D vs C

Everything can be, in a sense, quantified. Time is, of course, not an exception. We are all familiar with the meassurment of time, and humanity has createad increiasingly percice devices to keep track of it. And we all like to think that time is universal an idea that has long since been proven wrong.

But then, one comes to ask: what is time?

The 'flow' of time is relative to one's position and velocity, that is, the magnitude of that flow in relation to the 'flow' of space. But the direction of time is not relative, at least as far as we know, and definetely as far as normal, everyday, life is concerned. The 'direction' of the flow of time is indeed universal: no one has a neighbour who's clocks run backwards; a rather fortunate situation indeed, for it allows us to avoid aditional problems when trespassing into our neighbours backyard to fetch a ball.

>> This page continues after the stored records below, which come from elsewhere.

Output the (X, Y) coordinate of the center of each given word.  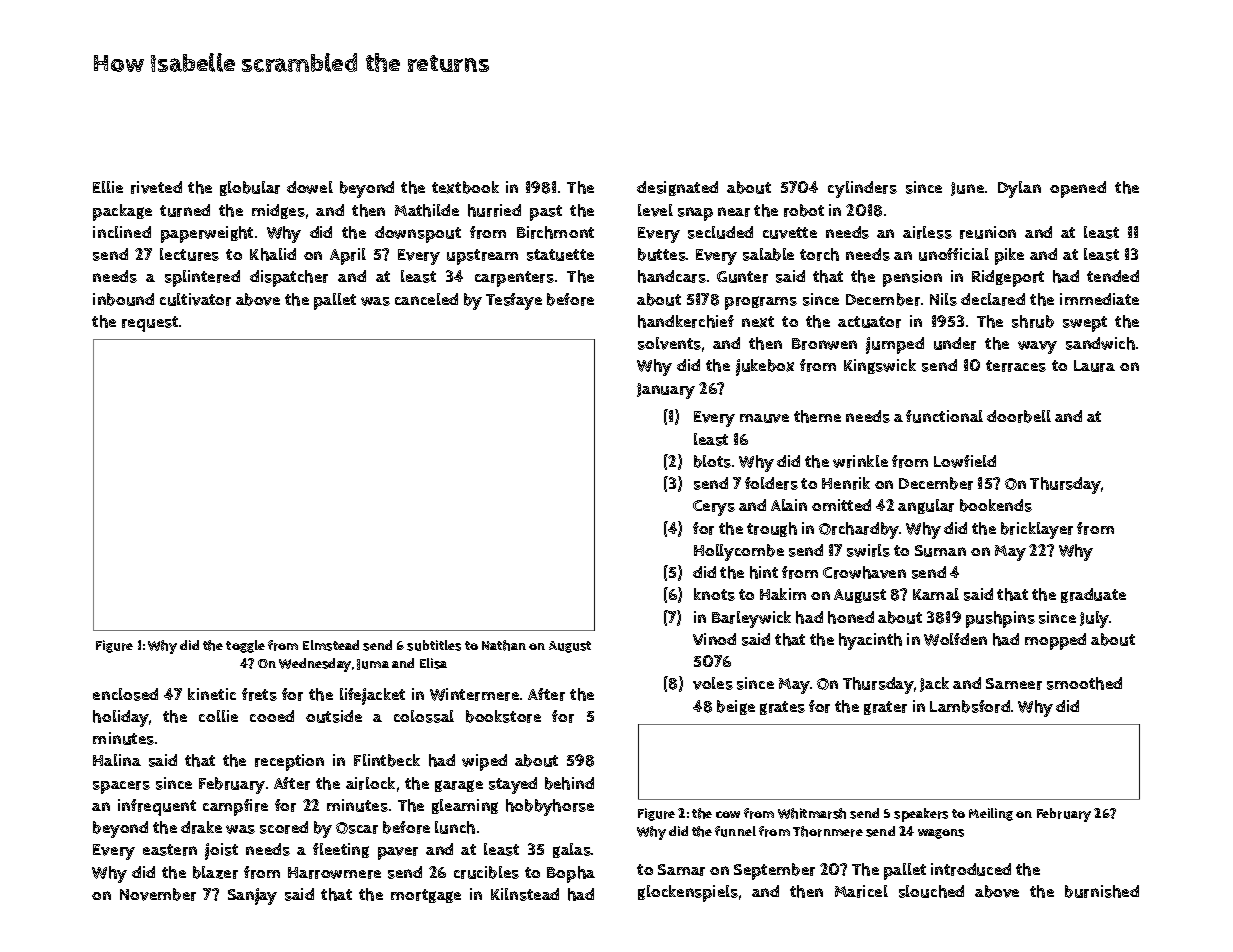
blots (712, 461)
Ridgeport (1008, 278)
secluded (720, 232)
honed (851, 617)
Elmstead (331, 645)
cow (728, 814)
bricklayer (1037, 530)
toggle (245, 646)
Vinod (714, 639)
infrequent (157, 807)
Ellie (108, 187)
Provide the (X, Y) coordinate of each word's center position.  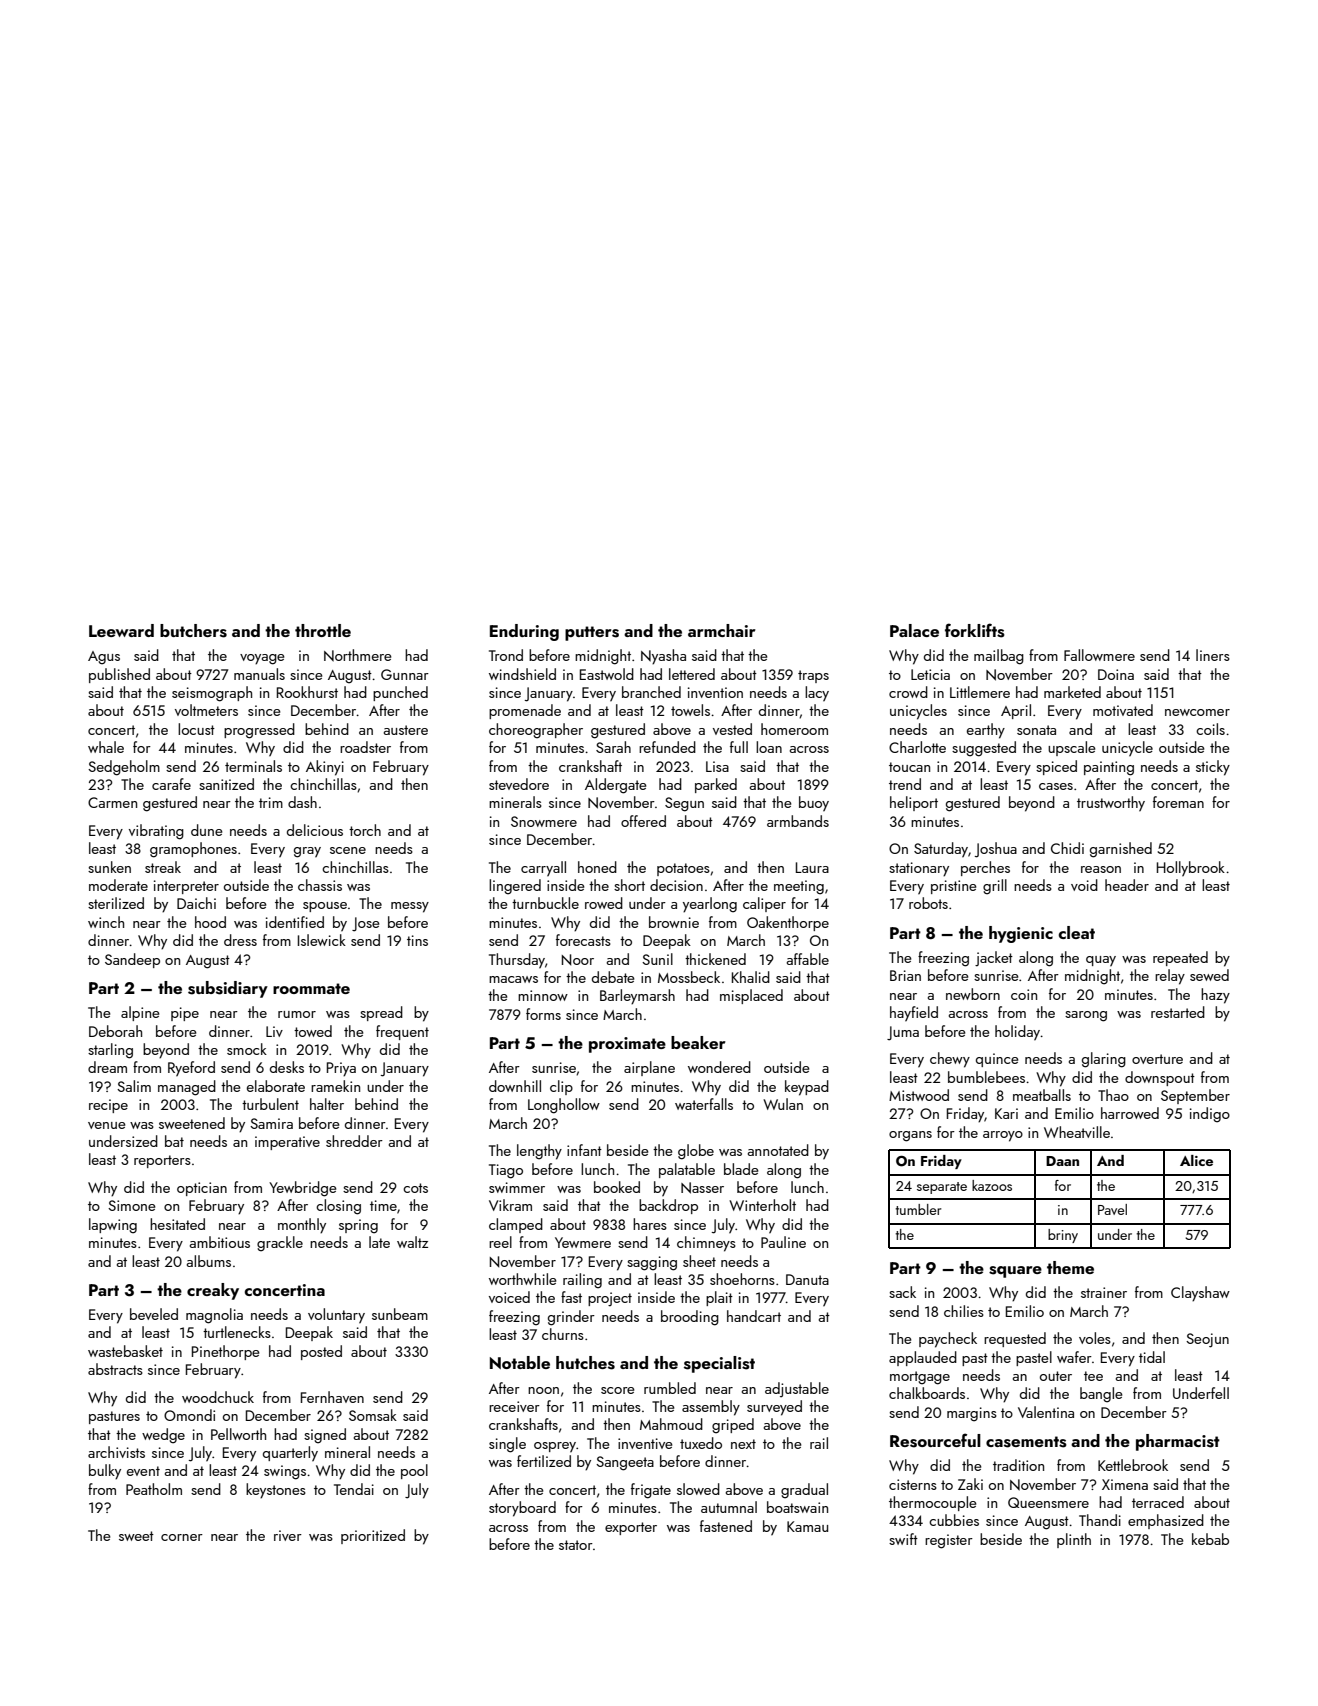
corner (182, 1537)
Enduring (524, 632)
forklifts (975, 630)
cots (415, 1188)
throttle (323, 630)
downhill (515, 1086)
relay (1170, 977)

There is one first concept I'd like to explain today: discrete vs. continous. Let us forget for now the math related to it. We can think of time going in two directions, one of them impossible to achieve, but only two direction, forward and backwards. We can't think of an intermediate direction, beteeen forward and backwards... nor can we think of another direction, say... further from forward than what backwards is. How ever, it is easy to imagine a spot between your house and your workplace, or a spot past your workplace in the direction you take every morning to get to work. And between any two of those four spots, you can easily imagine one more inbetween, and so on. But the same cannot be told about the possible directions one can imagine time to have.

The directions we can imagine time to have form a discrete set: forward and backward. The spots on a map form a continous set: every two points on the map have not one, but a infinte amount of them inbetween.

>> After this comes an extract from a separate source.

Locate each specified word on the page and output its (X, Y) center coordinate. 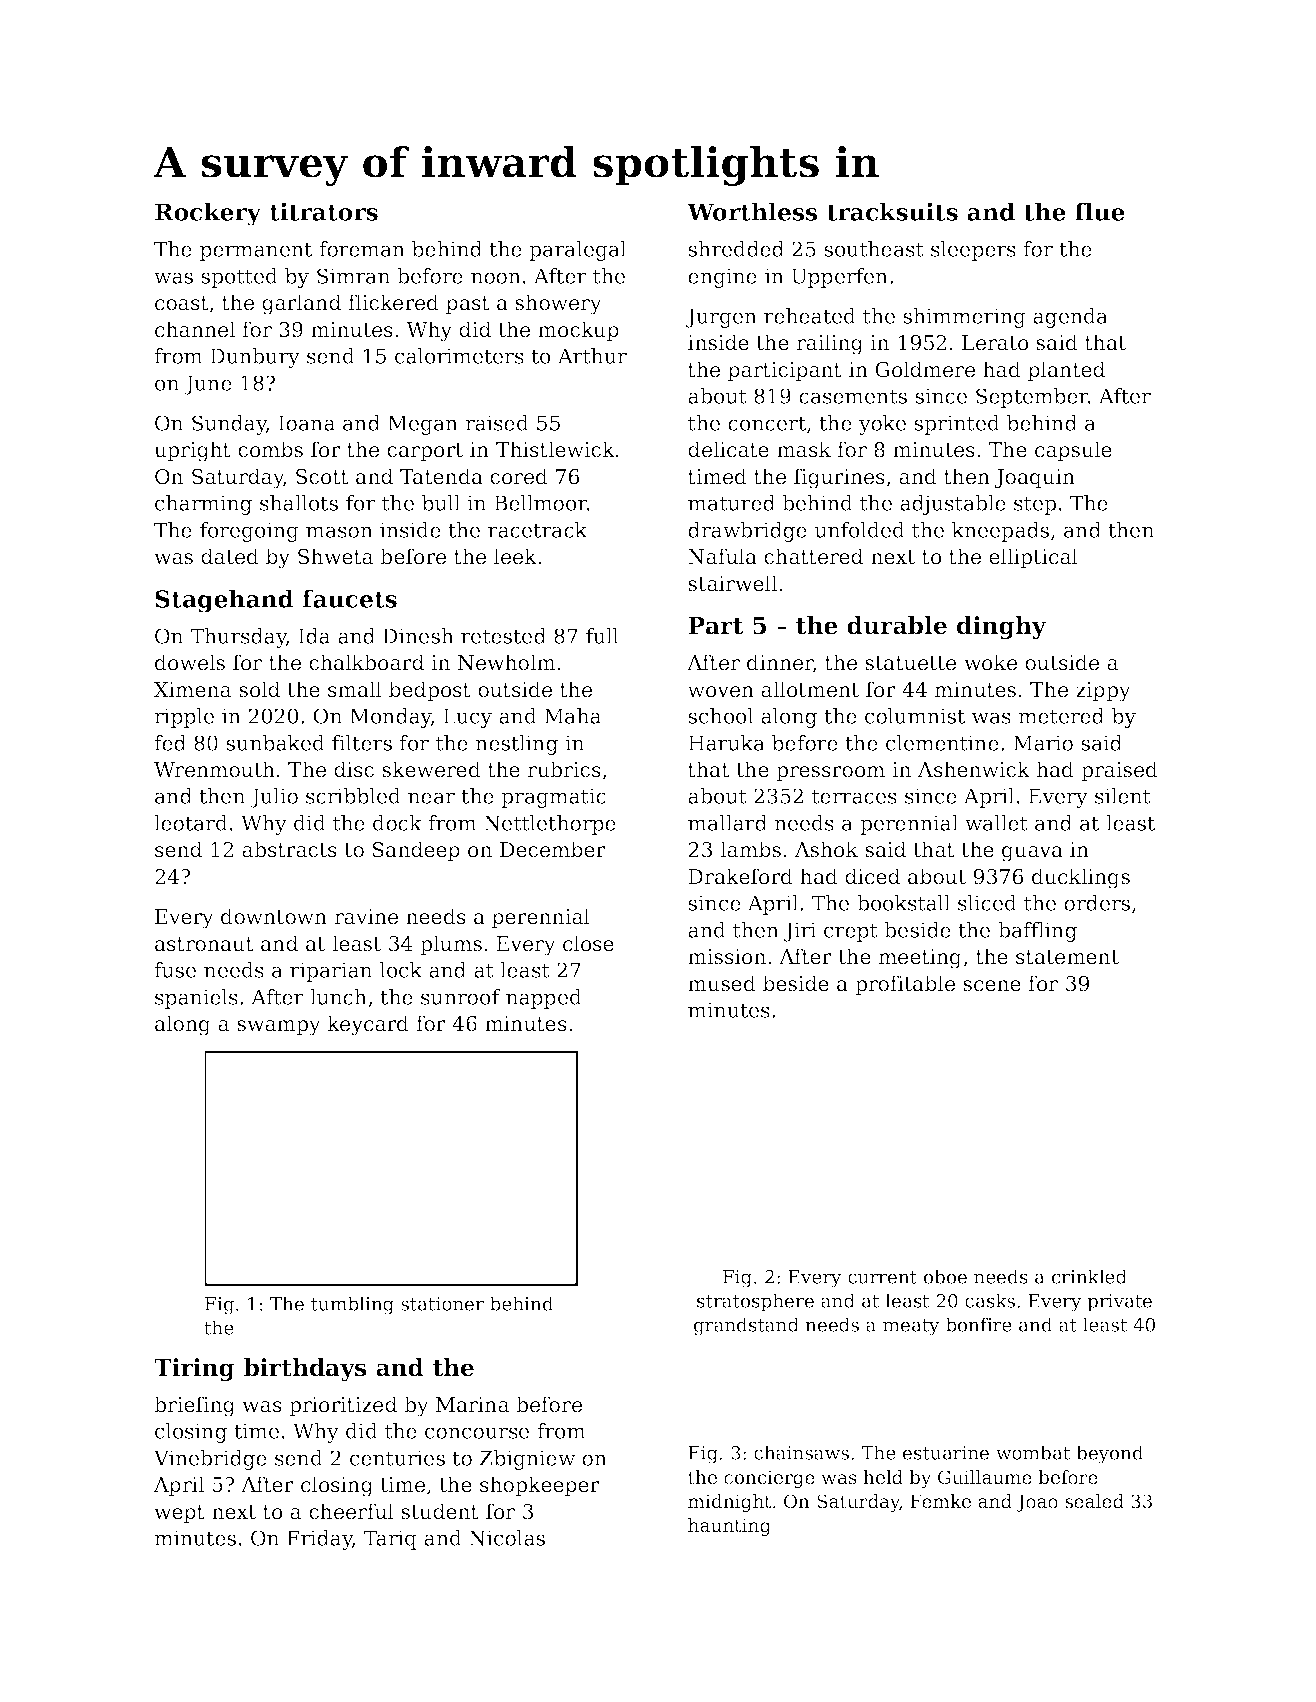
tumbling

A mathmatician would argue that continuity is a property of functions, not of sets, that perhaps I'm trying to refer to a set being infinite, or rather complete. That is a correct remark. Continuity is indeed a property of functions. And ofcouse one can mess arround and define continous functions in non-complete and even finite sets.

But lets forget that for a moment I said!

It is the concepts which are discrete and continous, and we therefore cannot create a 'nice' relation between the two of them. Supose your neightbour has his clocks going backwards... as you aproach the wall that separates both houses you clock is still running forward, and once you hop that fence, all of a sudden it is running backwards. An aburbt change of direction, abrubt ofcourse if we consider time to be continous. These two concepts can not be put together, related, in a nice mater, one without this abrubt changes.